Produced by Joe Hamilton, the series featured three hosts:
Hamilton's then-wife Carol Burnett, Bob Newhart, and Caterina Valente. In order to serve as a regular host, it was necessary for Burnett to leave her role in the Broadway musical Fade Out - Fade In, and she was summarily sued by the show's producers for breach of contract, resulting in her return to the musical in February 1965 for what turned out to be its final weeks.

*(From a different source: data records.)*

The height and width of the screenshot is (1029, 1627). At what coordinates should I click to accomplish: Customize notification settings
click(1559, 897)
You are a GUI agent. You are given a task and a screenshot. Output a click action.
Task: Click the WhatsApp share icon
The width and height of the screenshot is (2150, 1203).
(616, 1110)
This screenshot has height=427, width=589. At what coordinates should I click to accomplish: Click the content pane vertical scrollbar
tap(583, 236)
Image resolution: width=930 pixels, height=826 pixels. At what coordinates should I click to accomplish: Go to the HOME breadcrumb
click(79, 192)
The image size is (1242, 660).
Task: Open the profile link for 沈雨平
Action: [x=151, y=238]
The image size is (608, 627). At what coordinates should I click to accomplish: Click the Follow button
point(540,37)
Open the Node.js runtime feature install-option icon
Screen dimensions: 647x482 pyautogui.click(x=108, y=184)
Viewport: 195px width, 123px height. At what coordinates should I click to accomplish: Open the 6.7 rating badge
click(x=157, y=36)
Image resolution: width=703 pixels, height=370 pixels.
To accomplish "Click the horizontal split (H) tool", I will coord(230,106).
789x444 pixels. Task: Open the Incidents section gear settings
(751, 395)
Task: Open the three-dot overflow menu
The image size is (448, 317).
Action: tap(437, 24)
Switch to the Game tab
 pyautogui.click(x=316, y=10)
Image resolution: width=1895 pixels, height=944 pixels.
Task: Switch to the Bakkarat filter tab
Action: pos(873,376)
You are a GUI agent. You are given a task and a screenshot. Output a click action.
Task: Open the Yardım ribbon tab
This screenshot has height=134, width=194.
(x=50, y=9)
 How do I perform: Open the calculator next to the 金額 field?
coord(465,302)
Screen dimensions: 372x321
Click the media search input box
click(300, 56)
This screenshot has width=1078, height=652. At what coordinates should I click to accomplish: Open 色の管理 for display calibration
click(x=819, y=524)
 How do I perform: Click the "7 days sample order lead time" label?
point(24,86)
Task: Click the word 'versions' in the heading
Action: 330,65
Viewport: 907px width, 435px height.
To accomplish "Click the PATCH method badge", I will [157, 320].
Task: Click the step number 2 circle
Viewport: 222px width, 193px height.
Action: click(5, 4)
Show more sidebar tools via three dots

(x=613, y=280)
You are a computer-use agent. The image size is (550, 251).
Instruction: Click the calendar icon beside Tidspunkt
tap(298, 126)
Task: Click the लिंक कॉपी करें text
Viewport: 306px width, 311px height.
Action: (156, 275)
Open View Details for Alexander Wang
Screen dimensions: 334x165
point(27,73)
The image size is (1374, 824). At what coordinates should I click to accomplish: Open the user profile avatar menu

Broadcast weekly from New York, where it was taped Friday evenings at CBS Studio 50 (now the Ed Sullivan Theater), the variety show format was typical of the period. It contained a mix of comedy sketches, musical numbers performed by a regular group of series artists and having one or two guest stars (such as Boris Karloff, Phil Silvers, and Chita Rivera) who hosted, alongside Burnett and Valente each week. It initially aired Friday nights at 8:30pm ET/PT, but after not doing well in the ratings the show was moved, in January 1965, to Saturdays at 9:00pm ET/PT, with the format slightly altered: Newhart and a few of the series' regulars left the cast, Burnett and Valente assumed co-hosting duties for the remainder of the series' run, and new theme music was created.

==Repertory company==
The repertory company included:

- Art Buchwald
- Ruth Buzzi (joined in 1965)
- Don Crichton
- John Davidson
- Dom DeLuise
- Tessie O'Shea
- The Ernie Flatt Dancers
- The Peter Gennaro Dancers
- The Harry Zimmerman Orchestra

==Notable episodes==
- 25 September 1964: The show premiered on CBS the same week The Cara Williams Show, The Munsters, The Baileys of Balboa, Gomer Pyle-U.S.M.C., The Reporter, Gilligan's Island, Mr. Broadway, and My Living Doll debuted on the network.
- 13 November 1964: The show abandoned its usual format to present a full-hour documentary about the Beatles' American tour. The Entertainers had premiered the same week the Beatles film A Hard Day's Night opened in theatres.
- 11 December 1964: Thelma Ritter joined series regulars Newhart, Valente, and Dom DeLuise.
- 25 December 1964: Burnett, Valente, Buchwald and Newhart performed in a Christmas special.
- 16 January 1965: Burnett and Valente co-hosted, with Boris Karloff and Chita Rivera as guest stars. The kinescope copy of this episode is the most viewed episode outside of its original broadcast, being widely circulated amongst collectors.